Survival Benefit with Kidney Transplants from HLA-Incompatible Live Donors

Affiliations
Multicenter Study

Survival Benefit with Kidney Transplants from HLA-Incompatible Live Donors

Babak J Orandi et al. N Engl J Med. .

Abstract

Background: A report from a high-volume single center indicated a survival benefit of receiving a kidney transplant from an HLA-incompatible live donor as compared with remaining on the waiting list, whether or not a kidney from a deceased donor was received. The generalizability of that finding is unclear.

Methods: In a 22-center study, we estimated the survival benefit for 1025 recipients of kidney transplants from HLA-incompatible live donors who were matched with controls who remained on the waiting list or received a transplant from a deceased donor (waiting-list-or-transplant control group) and controls who remained on the waiting list but did not receive a transplant (waiting-list-only control group).
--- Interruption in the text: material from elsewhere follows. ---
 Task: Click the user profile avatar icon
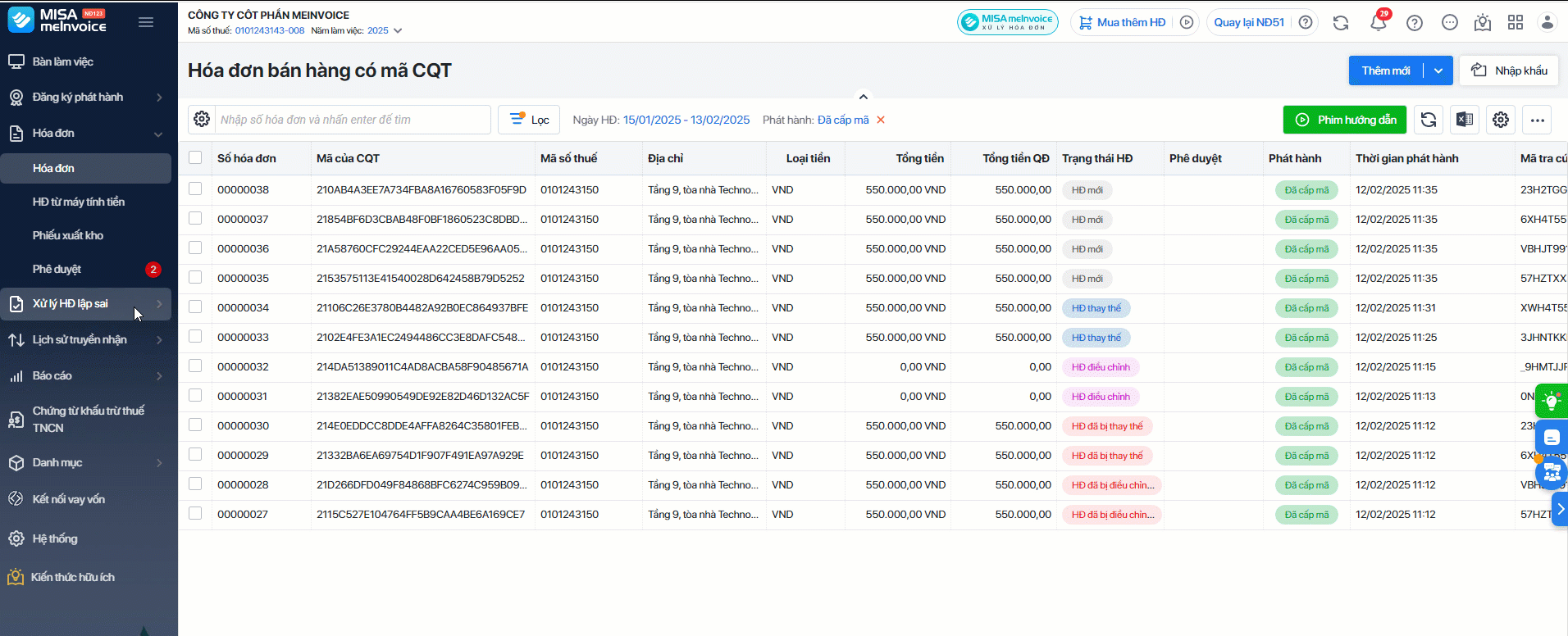coord(1547,23)
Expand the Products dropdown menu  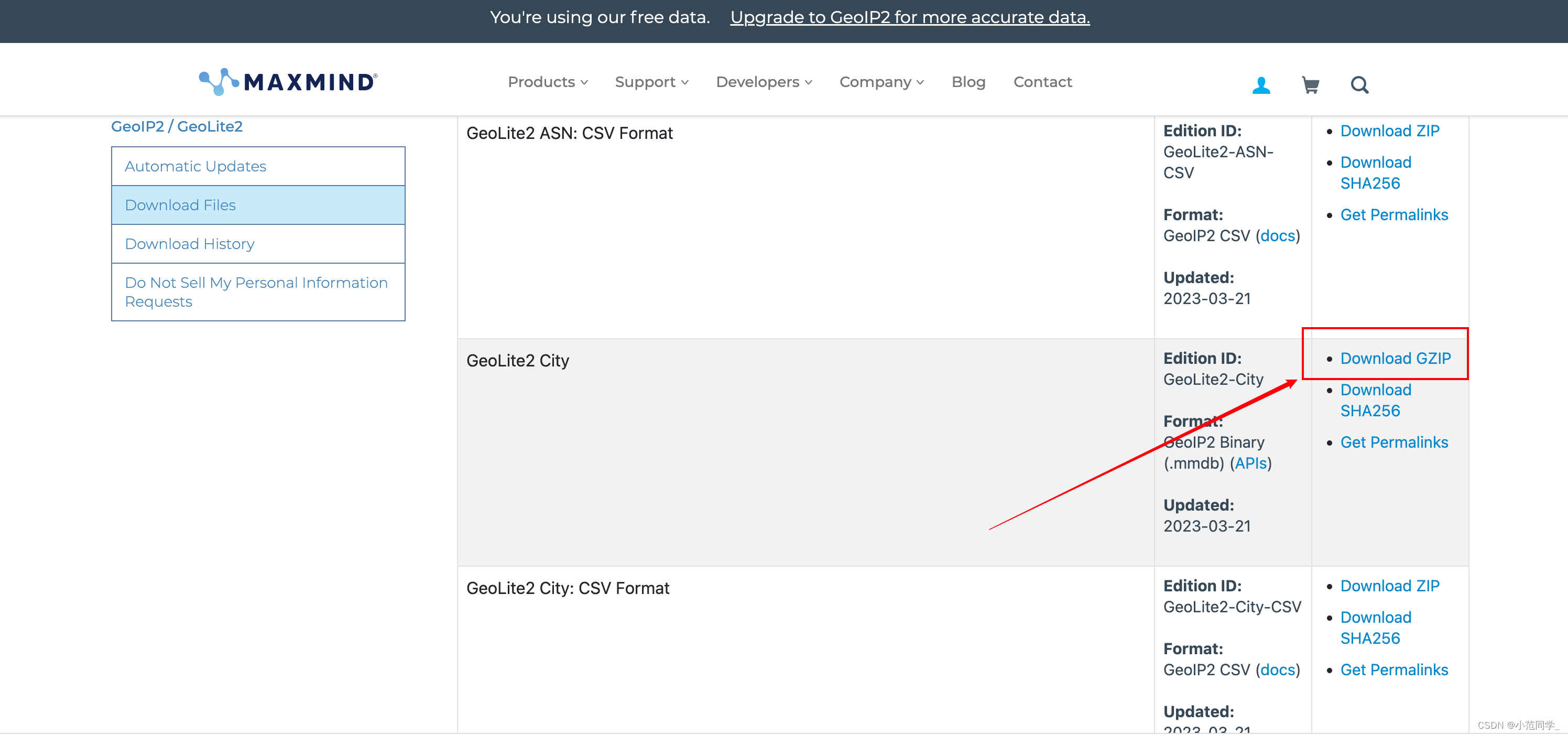click(x=547, y=82)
We analyzed the data with and without patients from the highest-volume center in the study.

Results: Recipients of kidney transplants from incompatible live donors had a higher survival rate than either control group at 1 year (95.0%, vs. 94.0% for the waiting-list-or-transplant control group and 89.6% for the waiting-list-only control group), 3 years (91.7% vs. 83.6% and 72.7%, respectively), 5 years (86.0% vs. 74.4% and 59.2%), and 8 years (76.5% vs. 62.9% and 43.9%) (P<0.001 for all comparisons with the two control groups). The survival benefit was significant at 8 years across all levels of donor-specific antibody: 89.2% for recipients of kidney transplants from incompatible live donors who had a positive Luminex assay for anti-HLA antibody but a negative flow-cytometric cross-match versus 65.0% for the waiting-list-or-transplant control group and 47.1% for the waiting-list-only control group; 76.3% for recipients with a positive flow-cytometric cross-match but a negative cytotoxic cross-match versus 63.3% and 43.0% in the two control groups, respectively; and 71.0% for recipients with a positive cytotoxic cross-match versus 61.5% and 43.7%, respectively. The findings did not change when patients from the highest-volume center were excluded.

Conclusions: This multicenter study validated single-center evidence that patients who received kidney transplants from HLA-incompatible live donors had a substantial survival benefit as compared with patients who did not undergo transplantation and those who waited for transplants from deceased donors. (Funded by the National Institute of Diabetes and Digestive and Kidney Diseases.).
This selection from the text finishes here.